→ **WHAT TO DO**
1. In the passage on Rice University's M.E.E. degree, reproduce the text between "An M.E.E. degree" and "Computer Engineering (CE)", inclusive.
2. From the passage on Rice University's M.E.E. degree, list each part of the systems stack that the Computer Engineering research is said to cover.
3. Continue the passage on Rice University's M.E.E. degree from where it stops.

→ **EXERCISE PASSAGE**
*** Block opens ***

A Professional Master’s in Electrical Engineering (M.E.E.) degree can enhance and strengthen a career in industry. The degree is designed for the recent graduate or business professional who wishes to expand his or her engineering knowledge, without completing a thesis. The degree emphasizes practical aspects of engineering, combined with management and communication coursework, allowing graduates to rapidly advance in their career.
An M.E.E. degree at Rice University provides in-depth instruction in a wide variety of specialization areas, shaping students into leaders in their respective fields, and increasing their know-how. This non-thesis degree can be completed in three or four semesters. The degree is a bridge to industry, designed to provide advanced learning and specialized training in the applied aspects of ECE technology.
Computer Engineering (CE)
Our research covers the full stack of systems, from integrated circuits, VLSI, architecture to operating systems. We are particularly interested in emerging platforms and application domains, such as Internet of Things (IoT), machine learning, and healthcare.

*** Block closes ***

→ **PROVIDED MATERIAL**

*** Block opens ***

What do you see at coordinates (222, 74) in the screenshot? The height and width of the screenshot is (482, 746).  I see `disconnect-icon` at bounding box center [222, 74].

*** Block closes ***

→ **RESPONSES**
1.
An M.E.E. degree at Rice University provides in-depth instruction in a wide variety of specialization areas, shaping students into leaders in their respective fields, and increasing their know-how. This non-thesis degree can be completed in three or four semesters. The degree is a bridge to industry, designed to provide advanced learning and specialized training in the applied aspects of ECE technology.
Computer Engineering (CE)

2.
- integrated circuits
- VLSI
- architecture
- operating systems

3.
Data Science (DS)
Data Science is a growing field that integrates the tools and techniques involved in data acquisition, data analytics, and data storage to enable extraction of meaningful information from massive data sources.
Signal Processing is the analysis and transformation of signals in order to understand, simplify, or recast their structure. The understanding of how to analyze and restructure signals is applied to a wide range of areas, including: image and video analysis, statistical signal processing, and pattern recognition.